Task for the records below: repeat the line containing "Open the Set up for MediaStreamer link" and every line after it, exactly and with nothing else, but leave out the pictures.
Data shown section start
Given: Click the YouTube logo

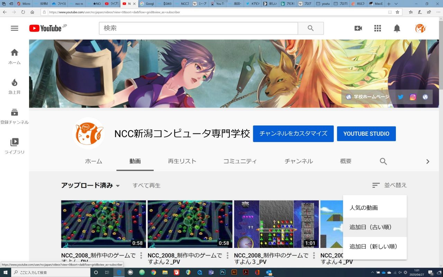Looking at the screenshot, I should (45, 28).
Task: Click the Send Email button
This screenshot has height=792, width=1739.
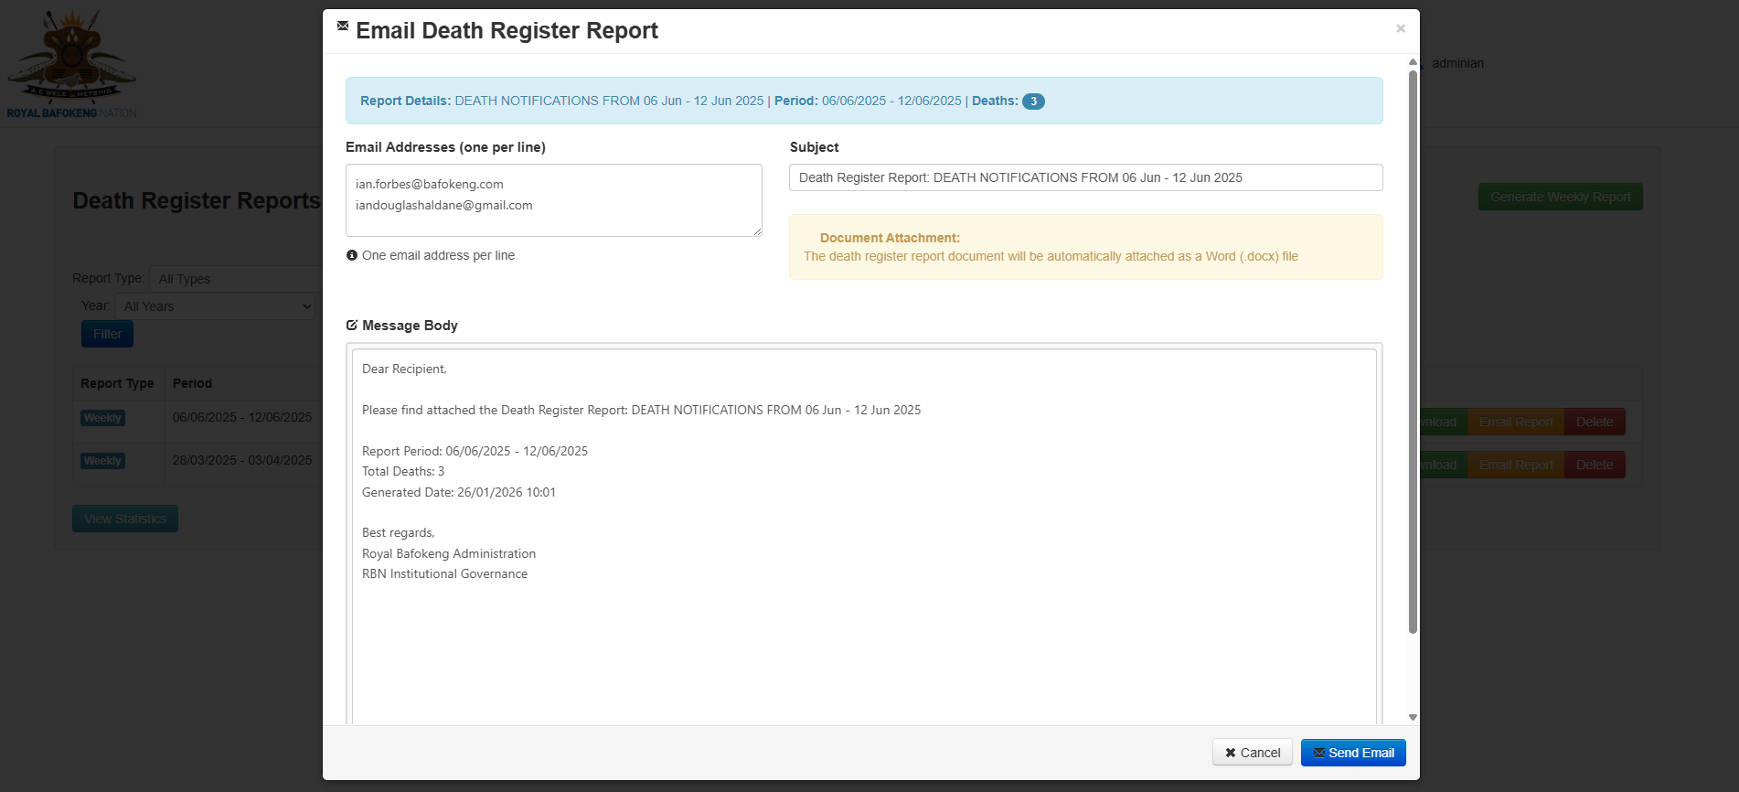Action: [1352, 753]
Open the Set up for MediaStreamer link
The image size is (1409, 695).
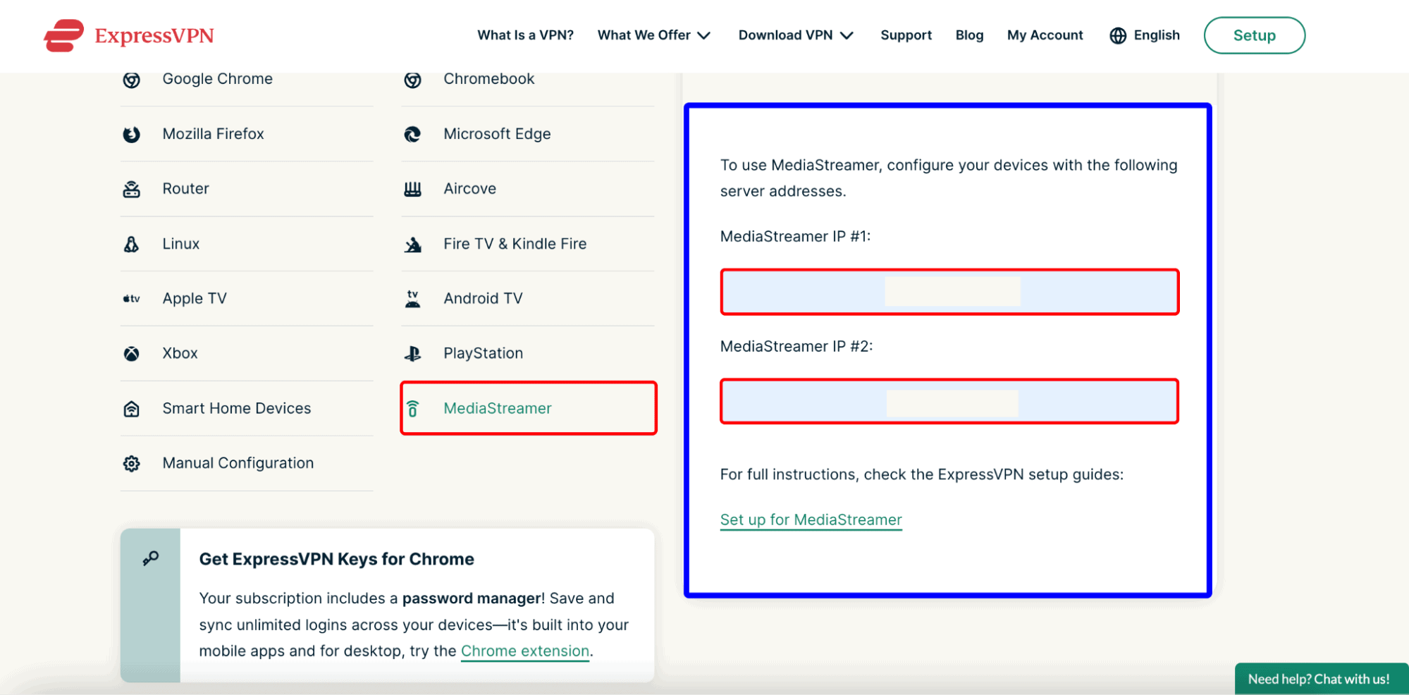click(x=811, y=520)
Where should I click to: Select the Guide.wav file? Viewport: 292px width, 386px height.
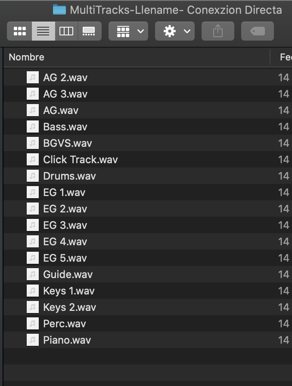148,274
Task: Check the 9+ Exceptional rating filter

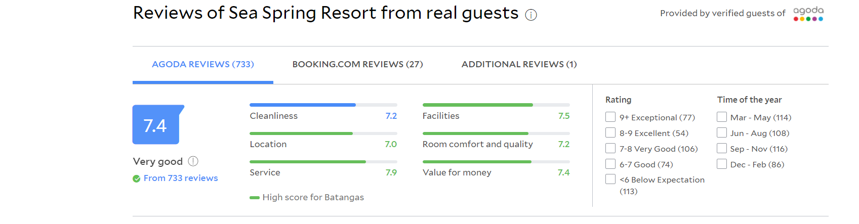Action: click(x=610, y=117)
Data shown section end
• [Answer section]
Open the Set up for MediaStreamer link
The image size is (1409, 695).
click(x=811, y=520)
Where should I click to: Select the Guide.wav file? Viewport: 292px width, 386px height.
148,274
Task: Check the 9+ Exceptional rating filter

Action: click(x=610, y=117)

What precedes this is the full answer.